Required actions —
**1)** List every group of people that the ABLE conference notice names as eligible to check out the Registration Waiver form.
**2)** Decide whether each statement agrees with the ABLE conference notice, answering yes or no and quoting the deciding words: (a) The conference takes place June 8-12. (b) The waiver form and letter of support go to Charlene Waggoner. (c) The call for mini-workshops has been posted to the BioLab listserv.
**3)** Reproduce part of the ABLE conference notice, starting at the words "The call for" and stopping after the words "March 15, 2004.".

On the Front Burner...
June 8-12 marks the 26th annual ABLE conference/workshop. If you have
not yet marked your calendars, do so now. In preparation for this year’s
Bowling Green State University venue, the Major Workshops Committee
has solicited, previewed and presented a slate of major workshops. Charlene
Waggoner, our host, is in the last organizational stages of
clarifying titles prior to posting registration forms. Once the registration
materials are posted, count on initiating your travel plans. Hopefully,
the midwest and eastern seaboard will be uncovered from snow enough
by then to allow smooth travel to the great state of Ohio! I look forward
to seeing you there.
The call for mini-workshops has now been posted to the BioLab listserv
and forms are available from our ABLE
website. Consider sharing a novel pedagogical approach or a newly
implemented lab idea. Contributions are highly encouraged as this may
help you secure travel funds from your school and provide participants
with valuable insight for their own programs. Additionally, if you are
a graduate student, post-doctoral fellow, new academic staff, or staff
from a community college, check out the Registration
Waiver form if you are having trouble securing total funding. The
completed form and a letter of support should be sent to Bill
Glider at the University of Nebraska by March 15, 2004.

Source data —
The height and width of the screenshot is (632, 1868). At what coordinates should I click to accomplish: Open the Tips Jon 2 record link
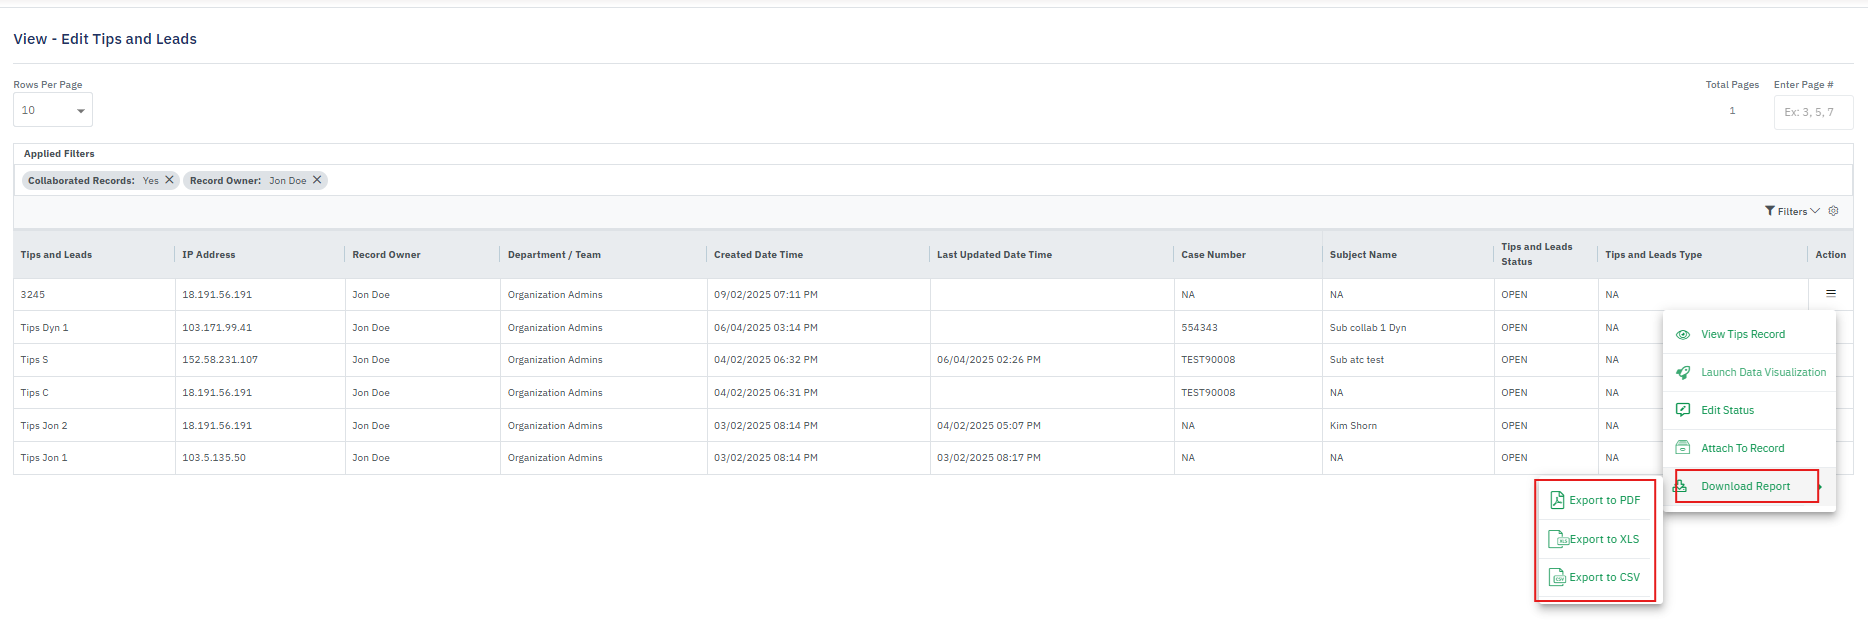click(44, 426)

Answers —
**1)**
graduate student
post-doctoral fellow
new academic staff
staff from a community college

**2)**
(a) Yes: "June 8-12 marks the 26th annual ABLE conference/workshop."
(b) No: "The completed form and a letter of support should be sent to Bill Glider at the University of Nebraska by March 15, 2004."
(c) Yes: "The call for mini-workshops has now been posted to the BioLab listserv"

**3)**
The call for mini-workshops has now been posted to the BioLab listserv
and forms are available from our ABLE
website. Consider sharing a novel pedagogical approach or a newly
implemented lab idea. Contributions are highly encouraged as this may
help you secure travel funds from your school and provide participants
with valuable insight for their own programs. Additionally, if you are
a graduate student, post-doctoral fellow, new academic staff, or staff
from a community college, check out the Registration
Waiver form if you are having trouble securing total funding. The
completed form and a letter of support should be sent to Bill
Glider at the University of Nebraska by March 15, 2004.